I sensed my own fear. I heard Maribel’s voice quaver, usually strong and resilient when at school while donning on her “counselor hat” (as we had joked numerous times).

By now, Damon was dressed and standing in front of me wearing his “Computer Pro2call” logo stitched into his polo, cargo pants (he sure does love pockets!), and a steady look on his face. Everything was so normal for a Monday except…it wasn’t.

Leia still stood off to the side of our bed, her eyes – as steady as her father’s – watching every movement, change of tone, facial feature, energy shift, and response from her parents.

After providing Damon with the intel (it did feel a bit James Bond-esque), we talked out our family unit’s course of action.

We felt the fear dancing all around us, enticing us to wrap our arms around it, and feel the frenzy it provided. In calm voices, we discussed that the best decision for our family was to contact our boys, let them know of this “threat”, and for them to be aware and alert. Leia would go to school with the same reminder.

“Statistically, schools are still one of the safest locations for children,” I reminded Damon and reassured myself.

“Isn’t this the intention of bullies and terrorists,” Damon conferred. “They want us to live in fear and to insulate ourselves from the world.

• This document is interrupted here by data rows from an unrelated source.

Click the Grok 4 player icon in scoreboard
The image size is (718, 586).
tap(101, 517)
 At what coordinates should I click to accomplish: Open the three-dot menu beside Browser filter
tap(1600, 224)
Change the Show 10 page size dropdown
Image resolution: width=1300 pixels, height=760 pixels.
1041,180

We are not that family,” he declared.

“Hey, Maribel…we decided to send our kids to school,” I wearily spoke. “Yes, I’m scared too.”

Maribel is the daughter of immigrants; migrant workers who placed such an importance on education that all three of their children are college-educated and their grand-children are underway at university as well. Her parents toiled the land so generations after didn’t have to.

I reminded Maribel of her parents and their strength, Damon reminded me of my own resilience, and we both laughed with dark humor at the Jewish people’s fortitude to face fear directly: slavery in Egypt under the Pharaoh, pogroms targeting the Jews throughout history, and the Holocaust.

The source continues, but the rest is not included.